Task prompt: Scan the entries for "beside". Every line that holds it is to be copied.

Extracted data entries:
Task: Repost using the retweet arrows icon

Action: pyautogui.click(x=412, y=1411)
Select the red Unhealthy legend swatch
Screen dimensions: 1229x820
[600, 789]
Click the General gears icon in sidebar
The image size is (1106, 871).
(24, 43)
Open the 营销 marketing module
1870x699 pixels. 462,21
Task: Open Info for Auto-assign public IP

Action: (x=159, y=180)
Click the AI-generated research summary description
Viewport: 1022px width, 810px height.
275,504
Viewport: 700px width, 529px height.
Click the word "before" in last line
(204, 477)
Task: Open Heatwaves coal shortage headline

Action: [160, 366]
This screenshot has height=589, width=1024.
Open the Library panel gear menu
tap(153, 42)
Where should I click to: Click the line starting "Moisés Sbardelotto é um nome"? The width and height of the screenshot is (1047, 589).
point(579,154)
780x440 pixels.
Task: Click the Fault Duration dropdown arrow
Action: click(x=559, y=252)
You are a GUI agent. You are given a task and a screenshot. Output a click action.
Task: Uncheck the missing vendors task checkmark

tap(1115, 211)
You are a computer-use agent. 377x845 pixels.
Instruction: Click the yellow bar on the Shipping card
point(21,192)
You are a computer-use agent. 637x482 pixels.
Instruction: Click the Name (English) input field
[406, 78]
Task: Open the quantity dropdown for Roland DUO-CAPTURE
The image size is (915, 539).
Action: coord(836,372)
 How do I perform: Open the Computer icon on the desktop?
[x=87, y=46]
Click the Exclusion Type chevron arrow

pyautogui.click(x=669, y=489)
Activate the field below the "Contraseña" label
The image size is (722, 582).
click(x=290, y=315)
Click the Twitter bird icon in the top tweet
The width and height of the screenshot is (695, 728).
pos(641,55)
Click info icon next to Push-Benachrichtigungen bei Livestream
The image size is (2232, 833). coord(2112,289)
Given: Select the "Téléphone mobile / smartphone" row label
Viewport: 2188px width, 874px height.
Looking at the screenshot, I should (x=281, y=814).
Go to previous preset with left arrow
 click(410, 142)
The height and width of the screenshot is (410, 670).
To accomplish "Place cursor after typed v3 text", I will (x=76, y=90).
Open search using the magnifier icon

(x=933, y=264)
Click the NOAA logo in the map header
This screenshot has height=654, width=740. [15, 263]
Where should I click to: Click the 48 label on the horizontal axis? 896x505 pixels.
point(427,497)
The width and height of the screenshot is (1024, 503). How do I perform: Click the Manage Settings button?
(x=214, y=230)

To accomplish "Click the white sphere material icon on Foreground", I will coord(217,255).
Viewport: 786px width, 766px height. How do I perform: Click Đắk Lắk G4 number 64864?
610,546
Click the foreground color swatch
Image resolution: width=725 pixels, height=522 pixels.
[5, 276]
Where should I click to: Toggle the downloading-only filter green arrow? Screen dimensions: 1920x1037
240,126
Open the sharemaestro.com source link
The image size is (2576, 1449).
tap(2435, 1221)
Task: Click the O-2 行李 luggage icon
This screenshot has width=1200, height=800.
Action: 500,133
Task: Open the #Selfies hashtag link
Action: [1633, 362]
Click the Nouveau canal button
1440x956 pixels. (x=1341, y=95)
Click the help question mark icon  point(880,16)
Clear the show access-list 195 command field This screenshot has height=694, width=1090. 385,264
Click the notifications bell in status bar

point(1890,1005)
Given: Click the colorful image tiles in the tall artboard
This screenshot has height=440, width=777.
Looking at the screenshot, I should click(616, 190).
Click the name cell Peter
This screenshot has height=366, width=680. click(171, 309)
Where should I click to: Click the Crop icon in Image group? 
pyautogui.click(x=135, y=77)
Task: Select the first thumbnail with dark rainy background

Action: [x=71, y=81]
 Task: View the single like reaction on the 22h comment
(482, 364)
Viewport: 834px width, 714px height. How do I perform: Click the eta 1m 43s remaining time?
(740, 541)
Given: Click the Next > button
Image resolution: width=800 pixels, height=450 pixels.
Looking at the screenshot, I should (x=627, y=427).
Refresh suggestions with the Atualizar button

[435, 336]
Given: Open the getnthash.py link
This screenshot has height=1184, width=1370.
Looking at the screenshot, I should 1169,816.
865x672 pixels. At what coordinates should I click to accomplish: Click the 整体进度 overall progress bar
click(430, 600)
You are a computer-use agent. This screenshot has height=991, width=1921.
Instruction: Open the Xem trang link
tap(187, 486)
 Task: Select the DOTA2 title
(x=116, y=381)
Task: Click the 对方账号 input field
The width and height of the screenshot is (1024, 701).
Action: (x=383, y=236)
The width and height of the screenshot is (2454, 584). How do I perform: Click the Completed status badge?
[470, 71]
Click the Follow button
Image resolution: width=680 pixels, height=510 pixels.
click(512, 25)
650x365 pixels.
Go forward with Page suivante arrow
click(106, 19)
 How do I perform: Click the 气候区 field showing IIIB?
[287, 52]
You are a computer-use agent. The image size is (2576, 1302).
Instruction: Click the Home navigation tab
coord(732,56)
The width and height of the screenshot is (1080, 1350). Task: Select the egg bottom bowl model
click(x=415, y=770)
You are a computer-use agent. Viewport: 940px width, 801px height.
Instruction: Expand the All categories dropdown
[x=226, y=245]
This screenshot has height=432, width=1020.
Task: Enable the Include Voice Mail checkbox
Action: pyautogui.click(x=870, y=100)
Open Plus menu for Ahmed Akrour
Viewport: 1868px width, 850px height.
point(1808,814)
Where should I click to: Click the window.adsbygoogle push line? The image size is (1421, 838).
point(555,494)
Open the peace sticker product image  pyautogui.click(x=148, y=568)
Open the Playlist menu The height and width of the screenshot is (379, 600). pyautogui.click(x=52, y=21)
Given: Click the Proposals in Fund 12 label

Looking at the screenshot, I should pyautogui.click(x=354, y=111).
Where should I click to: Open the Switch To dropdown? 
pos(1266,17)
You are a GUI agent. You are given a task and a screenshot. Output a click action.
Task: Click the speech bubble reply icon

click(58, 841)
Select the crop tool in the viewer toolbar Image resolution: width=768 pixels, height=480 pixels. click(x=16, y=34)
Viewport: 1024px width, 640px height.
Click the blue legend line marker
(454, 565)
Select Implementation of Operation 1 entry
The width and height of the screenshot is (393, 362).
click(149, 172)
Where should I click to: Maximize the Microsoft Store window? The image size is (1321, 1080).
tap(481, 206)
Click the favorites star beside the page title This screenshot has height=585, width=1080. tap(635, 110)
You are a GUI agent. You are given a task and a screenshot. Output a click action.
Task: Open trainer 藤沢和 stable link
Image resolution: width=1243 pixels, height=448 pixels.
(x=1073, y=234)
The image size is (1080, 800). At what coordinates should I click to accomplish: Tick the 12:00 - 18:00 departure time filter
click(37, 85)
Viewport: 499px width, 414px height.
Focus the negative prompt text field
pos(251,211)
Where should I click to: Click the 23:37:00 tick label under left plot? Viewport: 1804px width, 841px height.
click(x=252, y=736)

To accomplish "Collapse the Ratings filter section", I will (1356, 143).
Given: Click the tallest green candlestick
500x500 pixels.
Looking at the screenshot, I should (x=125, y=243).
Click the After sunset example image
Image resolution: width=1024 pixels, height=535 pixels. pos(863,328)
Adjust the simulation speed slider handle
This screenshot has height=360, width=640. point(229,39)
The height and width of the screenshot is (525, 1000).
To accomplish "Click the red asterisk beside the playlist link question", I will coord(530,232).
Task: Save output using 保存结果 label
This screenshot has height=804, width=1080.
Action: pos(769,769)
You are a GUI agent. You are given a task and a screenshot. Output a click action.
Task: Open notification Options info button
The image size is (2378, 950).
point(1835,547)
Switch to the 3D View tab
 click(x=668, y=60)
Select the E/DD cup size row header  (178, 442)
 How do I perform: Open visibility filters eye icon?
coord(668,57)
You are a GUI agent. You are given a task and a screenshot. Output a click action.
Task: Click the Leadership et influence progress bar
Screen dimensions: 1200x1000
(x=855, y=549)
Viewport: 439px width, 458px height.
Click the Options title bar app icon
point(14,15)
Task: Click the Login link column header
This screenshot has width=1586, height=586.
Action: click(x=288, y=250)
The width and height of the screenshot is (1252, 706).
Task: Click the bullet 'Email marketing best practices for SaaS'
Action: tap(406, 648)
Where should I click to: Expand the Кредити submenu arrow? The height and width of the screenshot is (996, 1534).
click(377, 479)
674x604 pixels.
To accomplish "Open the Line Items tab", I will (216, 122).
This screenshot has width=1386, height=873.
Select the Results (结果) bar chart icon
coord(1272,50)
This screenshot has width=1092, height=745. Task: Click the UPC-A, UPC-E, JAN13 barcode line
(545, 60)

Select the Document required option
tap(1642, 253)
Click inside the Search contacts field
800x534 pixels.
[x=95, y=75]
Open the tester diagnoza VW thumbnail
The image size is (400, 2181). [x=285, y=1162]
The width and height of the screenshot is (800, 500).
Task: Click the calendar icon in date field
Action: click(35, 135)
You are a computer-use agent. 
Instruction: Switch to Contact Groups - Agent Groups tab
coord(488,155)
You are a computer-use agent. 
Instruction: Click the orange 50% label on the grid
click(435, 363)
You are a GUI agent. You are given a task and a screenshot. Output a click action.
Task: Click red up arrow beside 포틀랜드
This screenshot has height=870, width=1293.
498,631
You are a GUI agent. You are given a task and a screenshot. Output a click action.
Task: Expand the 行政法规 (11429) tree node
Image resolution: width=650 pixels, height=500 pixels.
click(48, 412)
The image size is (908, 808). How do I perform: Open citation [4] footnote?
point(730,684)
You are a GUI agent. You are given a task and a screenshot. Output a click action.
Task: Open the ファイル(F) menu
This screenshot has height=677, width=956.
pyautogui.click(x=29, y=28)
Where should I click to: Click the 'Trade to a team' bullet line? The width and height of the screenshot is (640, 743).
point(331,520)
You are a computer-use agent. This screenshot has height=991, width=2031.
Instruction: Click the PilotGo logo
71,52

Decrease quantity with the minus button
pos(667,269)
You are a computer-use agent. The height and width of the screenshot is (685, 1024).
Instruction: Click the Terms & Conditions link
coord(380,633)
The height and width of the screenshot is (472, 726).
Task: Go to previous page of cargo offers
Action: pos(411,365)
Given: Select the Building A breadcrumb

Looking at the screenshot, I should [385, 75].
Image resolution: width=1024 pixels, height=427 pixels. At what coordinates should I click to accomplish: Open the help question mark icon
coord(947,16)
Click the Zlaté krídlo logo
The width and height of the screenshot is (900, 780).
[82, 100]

The completed task:
Click the favorites star beside the page title This screenshot has height=585, width=1080. tap(635, 110)
To accomplish "Click the red asterisk beside the playlist link question", I will coord(530,232).
Task: Click red up arrow beside 포틀랜드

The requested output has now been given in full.